An outstanding feature for such a large car is the steering angle and turning circle for it is quite remarkable and at first you find it hard to believe, but with the light power steering you soon begin to exploit it rather than shuffling the Borg-Warner transmission about, for it is controlled by a lever moving fore and aft in a quadrant. If you are manoeuvring about in L or D1, which is right forward, you have to come through D2 and N to reach R and you can sense the gremlins down below getting confused and rushing their work instead of doing it smoothly. Having returned to the automatic transmission I must have another gripe and that is about the “kick-down” control from High to Middle, for overtaking. It is operated by pressing the accelerator pedal right down to the floor, so that Middle comes in with the throttles wide open, whether you wanted that much power or not. Now if you have ever played with a Weber carburetter on the bench you will know about the powerful squirt of petrol that the accelerator pumps give, which is why you do not jiggle the accelerator pedal when starting an engine on a Weber carburetter. The Maserati V8 has four twin-choke Webers so when you stamp the to the floor to operate the “kick-down” switch to get Middle ratio a fair old bucketful of petrol goes down into the works, which I find very unpalatable when I merely wanted a little more acceleration and not maximum acceleration.
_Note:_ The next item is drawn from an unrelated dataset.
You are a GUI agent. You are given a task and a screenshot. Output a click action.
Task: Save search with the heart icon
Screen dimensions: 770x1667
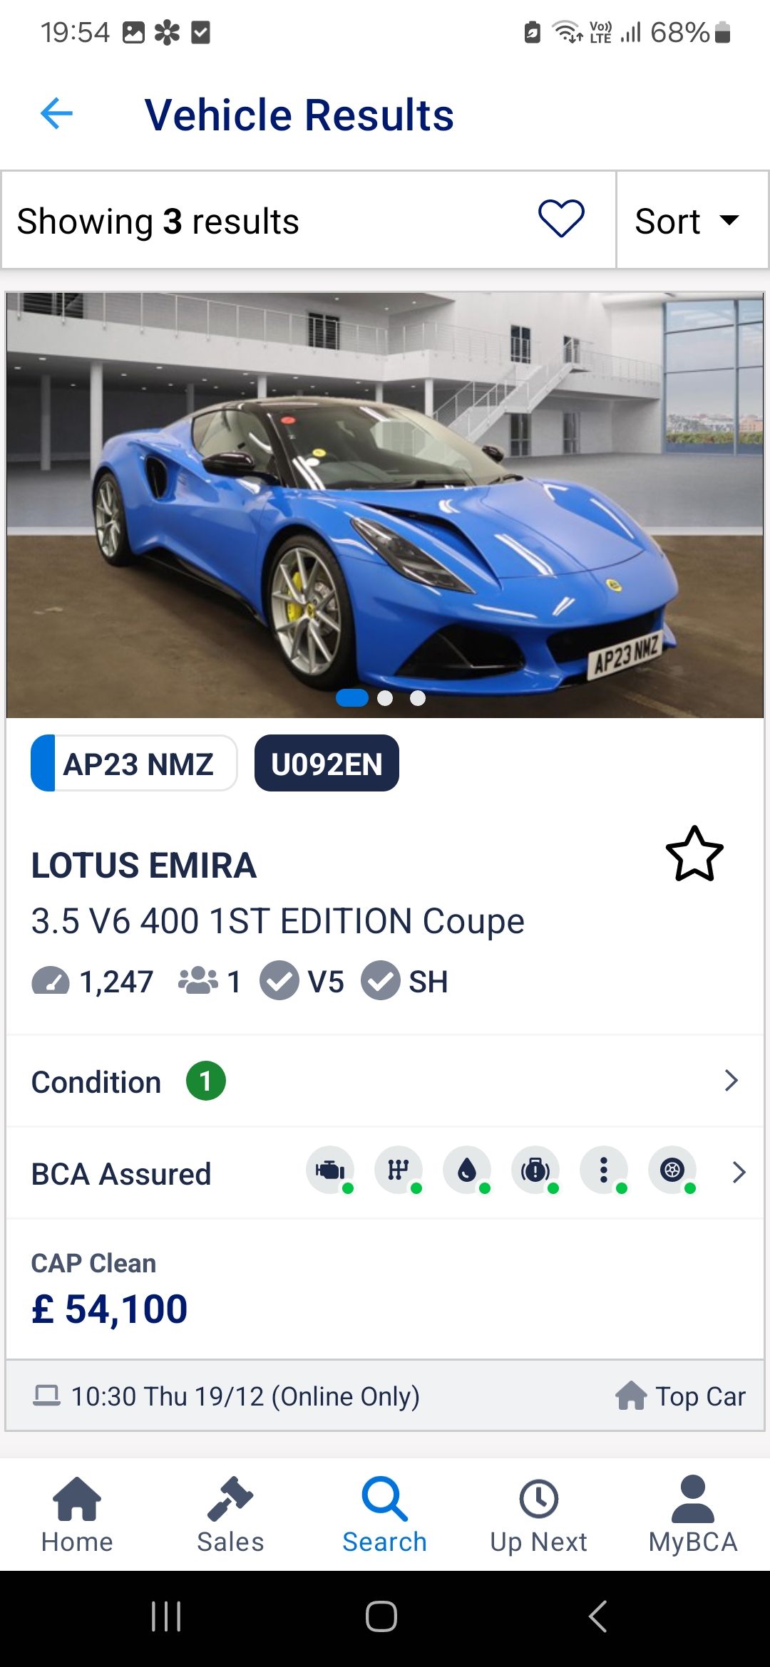[561, 219]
The Citroën people made a mistake lending me a Maserati with automatic transmission; if I had had the manual five-speed box I would have been much happier. (What D.S.J. doesn’t know about he doesn’t worry about.).
With its old-fashioned layout of front engine, cart springs and one-piece rear axle and four seats the Maserati Indy, and others like it, are not my sort of car, but fortunately for manufacturers I am in a minority who are looking forward to the Maserati Bora, which has the delectable four-cam V8 in the middle, but that is still in the prototype stage. The Maserati Indy, and the Ghibli and Mexico variants, are cars that have a following as witness the latest Jensen and the V8 Aston Martin, and for people who motor in that fashion the Maserati is pretty exceptional. A regular traveller from Milan to Rome, or Edinburgh to London, or Paris to Marseilles would really make the Maserati come into its own. You could do Inter-City travel at any speed from 80 m.p.h. to 120 m.p.h. without the slightest fuss and a feeling that it would go on for ever, but in the automatic transmission form that I borrowed the Indy was rather characterless and only the blue Trident of Bologna in the centre of the steering wheel told me I was in a Maserati, even the four-cam V8 engine being unobtrusive. The present-day production Maserati V8 engine has come a long way since those days in 1957 when it was far from unobtrusive to anyone living within two miles of the Maserati factory.—D. S. J.